Dari lahan di KM 33 Jalan Soekarno-Hatta, Sungai Merdeka, Kecamatan Samboja, Kabupaten Kutai Kartanegara tersebut, polisi mengamankan empat unit ekskavator, delapan unit dump truck dan sejumlah orang. Kegiatan penambangan batu bara ilegal tersebut sudah dilaporkan BOSF ke Polsek Samboja sebulan lalu. Laporan kemudian diteruskan ke Polda Kaltim.
Tidak kurang sudah tujuh hektare lahan BOSF dibongkar para penambang untuk diambil batu baranya. Dalam kawasan itu, BOSF memelihara tidak kurang dari 300 orang hutan (Pongo pygmaeus) agar kelak dapat dilepasliarkan kembali.
"Lahan kami ada seluas 1.800 hektare.
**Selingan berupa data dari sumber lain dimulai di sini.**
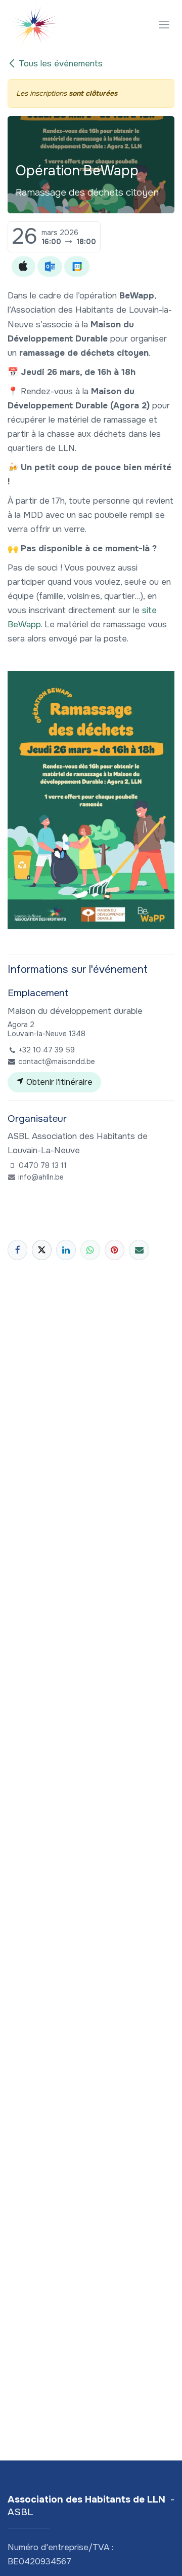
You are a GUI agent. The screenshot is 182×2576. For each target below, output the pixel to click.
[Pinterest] (114, 1250)
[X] (42, 1250)
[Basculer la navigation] (164, 24)
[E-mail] (139, 1250)
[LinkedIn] (66, 1250)
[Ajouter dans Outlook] (49, 266)
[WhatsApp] (90, 1250)
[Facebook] (17, 1250)
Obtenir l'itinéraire (58, 1082)
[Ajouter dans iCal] (23, 266)
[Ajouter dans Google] (76, 266)
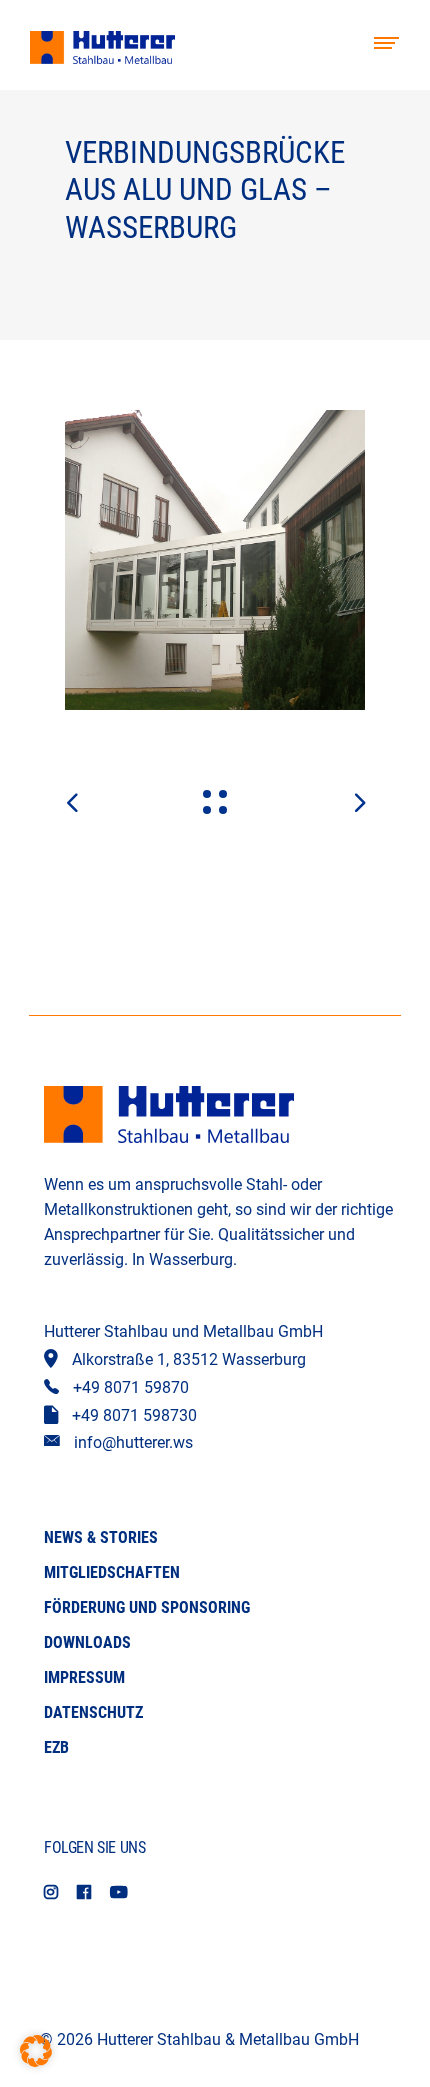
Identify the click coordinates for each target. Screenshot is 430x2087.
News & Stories (101, 1537)
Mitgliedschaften (112, 1572)
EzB (56, 1747)
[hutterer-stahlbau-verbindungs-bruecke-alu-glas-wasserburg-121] (215, 560)
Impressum (84, 1677)
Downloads (87, 1642)
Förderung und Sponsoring (147, 1607)
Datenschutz (93, 1712)
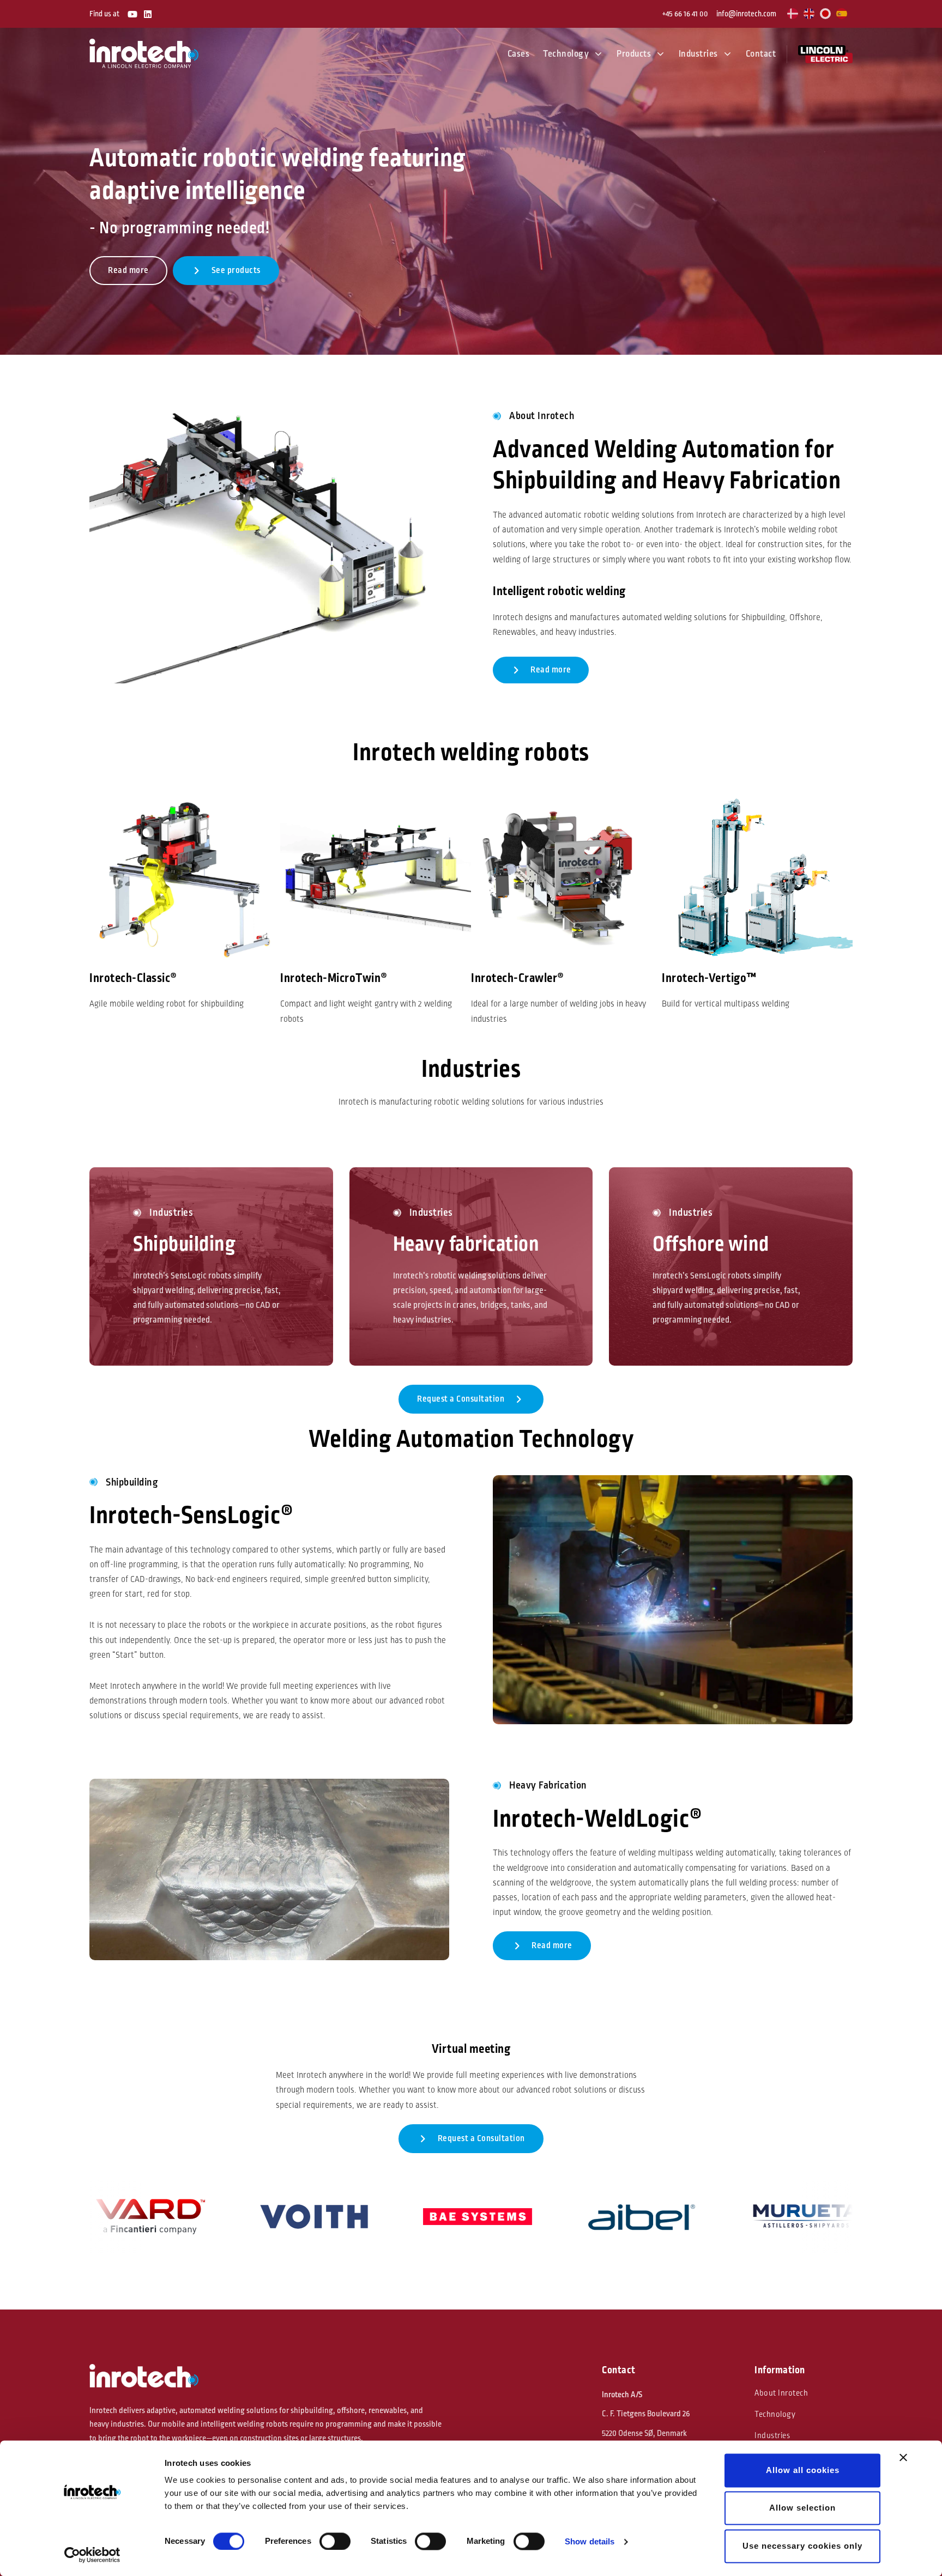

Sebagian besar masih berupa hutan sekunder atau bekas kebun yang kembali jadi hutan," jelas Kuasa Hukum BOSF Yesaya Rohy.
Sejak tahun 1980 BOSF membeli lahan di kawasan itu. Saat itu belum diketahui ada batu bara di lokasi tersebut dan belum booming bisnis batu bara.